§ **WHAT NEEDS TO BE DONE**
Copy each of the items below word for word, leaving out the pictures.

§ **MATERIAL SHOWN**
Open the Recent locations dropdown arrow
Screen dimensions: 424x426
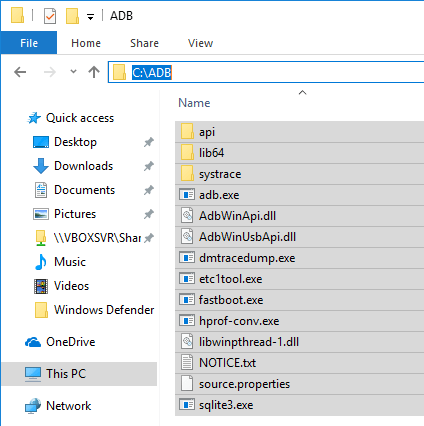tap(73, 71)
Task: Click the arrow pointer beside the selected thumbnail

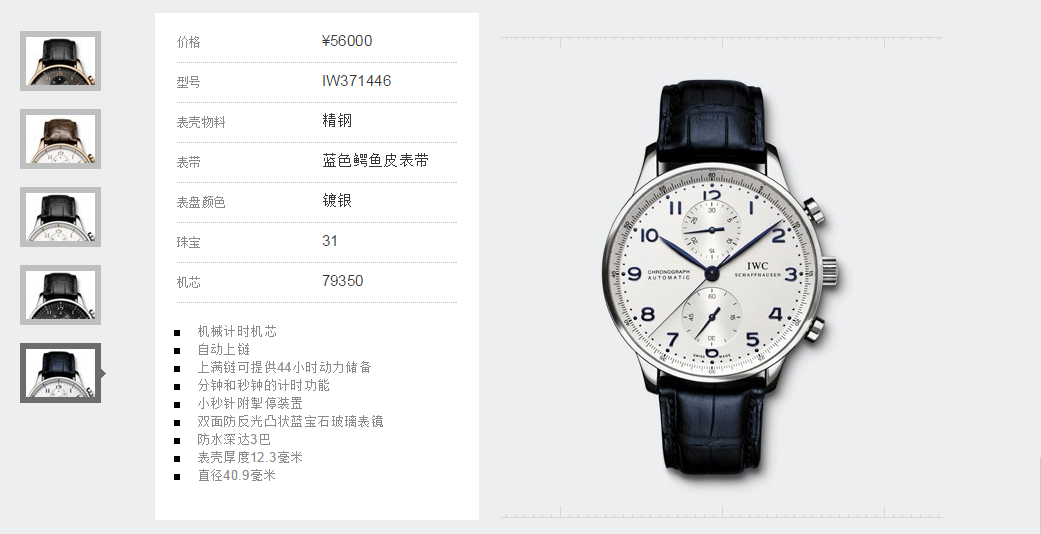Action: click(x=104, y=374)
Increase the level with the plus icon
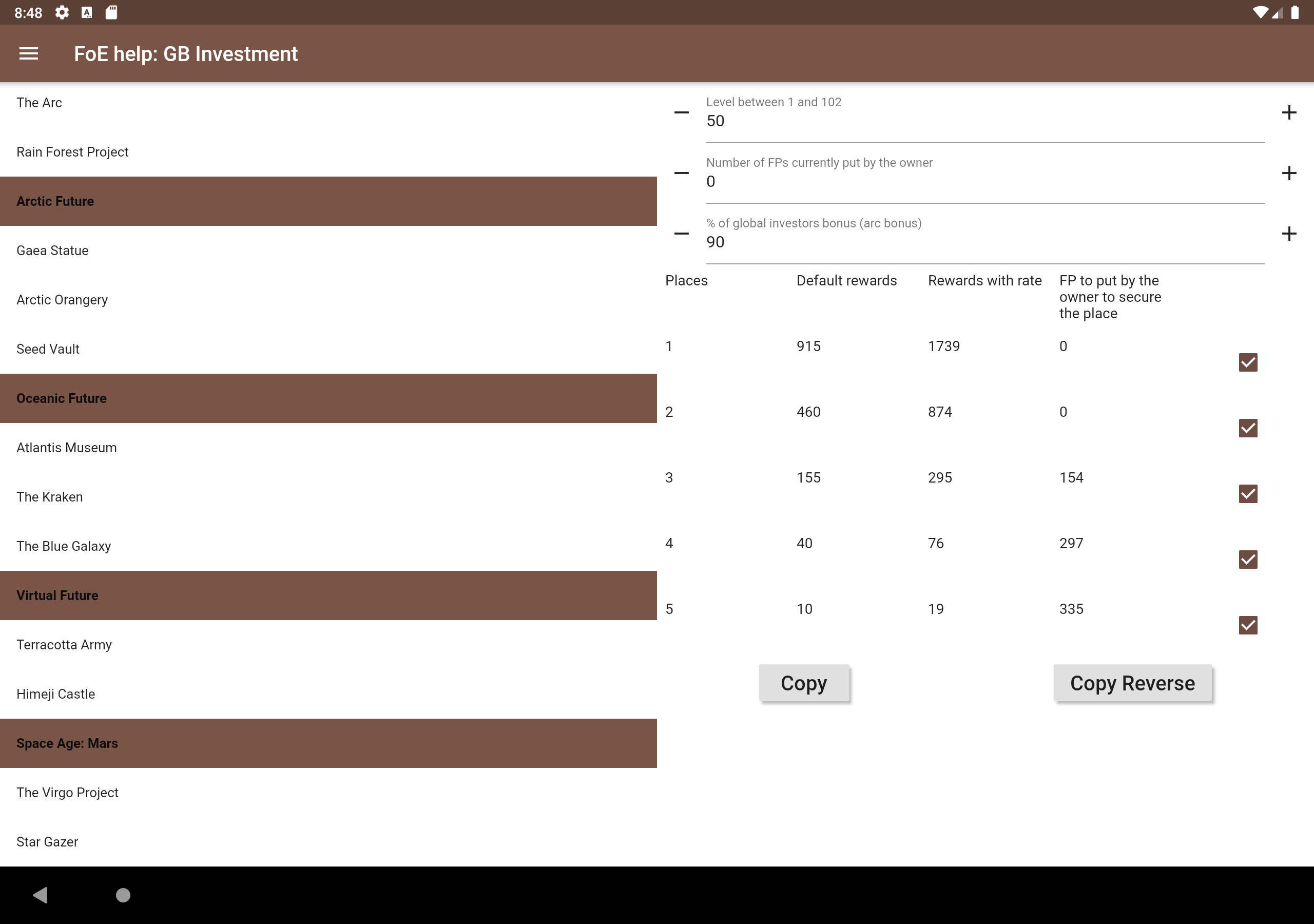The height and width of the screenshot is (924, 1314). coord(1288,112)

§ **EXERCISE OUTPUT**
Open the Recent locations dropdown arrow
Screen dimensions: 424x426
tap(73, 71)
Task: Click the arrow pointer beside the selected thumbnail

Action: click(x=104, y=374)
Increase the level with the plus icon
The height and width of the screenshot is (924, 1314). coord(1288,112)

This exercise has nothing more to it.